Isn't that a virt issue? Omer - can you have a look?
I believe there is some correlation between this issue and another one I'm facing: https://bugzilla.redhat.com/show_bug.cgi?id=1143968 because it seems to me that the problem somehow is in the VDSM->Engine communication, after the startup of the VM.
Okay, I see two different issues here: 1. the VM called HostedEngine seems to exist already in the engine. However, it tries to import it again. The IDs seem to be different, so, Adam, is it possible that you had a dirty engine when testing it? As it doesn't find the ID from the hosted engine VM in the engine, however it is running in VDSM. 2. Now, you created and ran another VM. The request to get the HostedEngine VM details is still running, as it wasn't imported yet, but, it looks like we keep on returning ALL the running VMs, instead of only the hosted engine ones. So, we get your new VM as well, and we try to insert it into the database, which causes these errors. So, the first issue seems to me like caused by a dirty environment, or at least and engine that already has HostedEngine VM in the database. The second is the real issue here, that for some reason we request to get a specific list (in this case one) VM details, and we get them all (I didn't find any request that specifies a VM ID)... all requests look like: Thread-34597::DEBUG::2014-09-17 15:20:44,689::__init__::467::jsonrpc.JsonRpcServer::(_serveRequest) Calling 'Host.getVMFullList' in bridge with {} Piotr - any serialization issue here? Adam - anything to say about the environment?
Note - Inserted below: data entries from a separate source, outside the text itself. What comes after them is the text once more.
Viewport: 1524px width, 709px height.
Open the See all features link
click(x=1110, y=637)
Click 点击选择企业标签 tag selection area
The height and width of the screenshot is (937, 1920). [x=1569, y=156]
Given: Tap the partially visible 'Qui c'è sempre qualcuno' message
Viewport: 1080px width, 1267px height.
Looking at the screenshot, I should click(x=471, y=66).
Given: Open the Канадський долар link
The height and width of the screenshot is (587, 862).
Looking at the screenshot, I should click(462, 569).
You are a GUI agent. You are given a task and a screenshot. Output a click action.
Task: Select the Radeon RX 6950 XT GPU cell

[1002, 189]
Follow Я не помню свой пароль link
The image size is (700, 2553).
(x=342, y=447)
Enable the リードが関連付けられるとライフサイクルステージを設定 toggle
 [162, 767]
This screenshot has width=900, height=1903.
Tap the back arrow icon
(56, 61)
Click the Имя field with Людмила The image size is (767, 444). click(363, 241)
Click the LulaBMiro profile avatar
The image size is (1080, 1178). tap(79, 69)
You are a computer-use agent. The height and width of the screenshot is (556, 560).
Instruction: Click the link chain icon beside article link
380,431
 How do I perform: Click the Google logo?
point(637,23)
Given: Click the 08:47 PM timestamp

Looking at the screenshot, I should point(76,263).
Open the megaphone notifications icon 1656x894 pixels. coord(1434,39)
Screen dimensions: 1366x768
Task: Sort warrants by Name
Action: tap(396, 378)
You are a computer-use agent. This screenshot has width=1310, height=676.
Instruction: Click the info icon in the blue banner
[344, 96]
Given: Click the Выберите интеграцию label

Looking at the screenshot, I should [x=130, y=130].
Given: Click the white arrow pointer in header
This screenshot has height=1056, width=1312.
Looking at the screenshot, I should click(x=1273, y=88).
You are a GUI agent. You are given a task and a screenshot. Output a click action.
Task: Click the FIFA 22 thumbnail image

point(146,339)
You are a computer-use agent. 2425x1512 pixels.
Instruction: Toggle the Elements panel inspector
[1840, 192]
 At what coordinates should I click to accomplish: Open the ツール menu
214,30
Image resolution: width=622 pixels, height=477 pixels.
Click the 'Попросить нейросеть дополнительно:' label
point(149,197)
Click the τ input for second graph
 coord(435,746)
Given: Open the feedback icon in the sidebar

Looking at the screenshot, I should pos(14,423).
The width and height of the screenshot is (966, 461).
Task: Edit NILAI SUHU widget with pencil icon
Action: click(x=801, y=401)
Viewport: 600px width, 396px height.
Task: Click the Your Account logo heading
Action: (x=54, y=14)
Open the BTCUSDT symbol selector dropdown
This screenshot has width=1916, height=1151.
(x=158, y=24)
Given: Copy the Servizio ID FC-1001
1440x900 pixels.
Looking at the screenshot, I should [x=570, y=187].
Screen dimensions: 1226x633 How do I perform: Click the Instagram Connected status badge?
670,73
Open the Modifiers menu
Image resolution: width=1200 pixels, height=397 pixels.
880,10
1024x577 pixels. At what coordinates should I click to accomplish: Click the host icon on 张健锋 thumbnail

Found the issue and posted the patch. I still think there was an issue with the environment, but it helped us reveal another issue.
Just to provide the requested information about the environment requested by Oved in comment #7... I ran hosted-engine-setup two times. On the first attempt, it failed near the end of the process with a DNS name resolution issue. Since I didn't want to have to reinstall the engine VM again, I copied the volume from storage and reran hosted-engine-setup a second time. On this second time I overwrote the new VM disk wih the volume from the first run. So I think you are right that we had a dirty environment. Since the entire hosted-engine setup process takes so long to complete, it'd be nice if we had some robust resume logic where we could retry with a previously installed HostedEngine VM.
oVirt 3.5 has been released and should include the fix for this issue.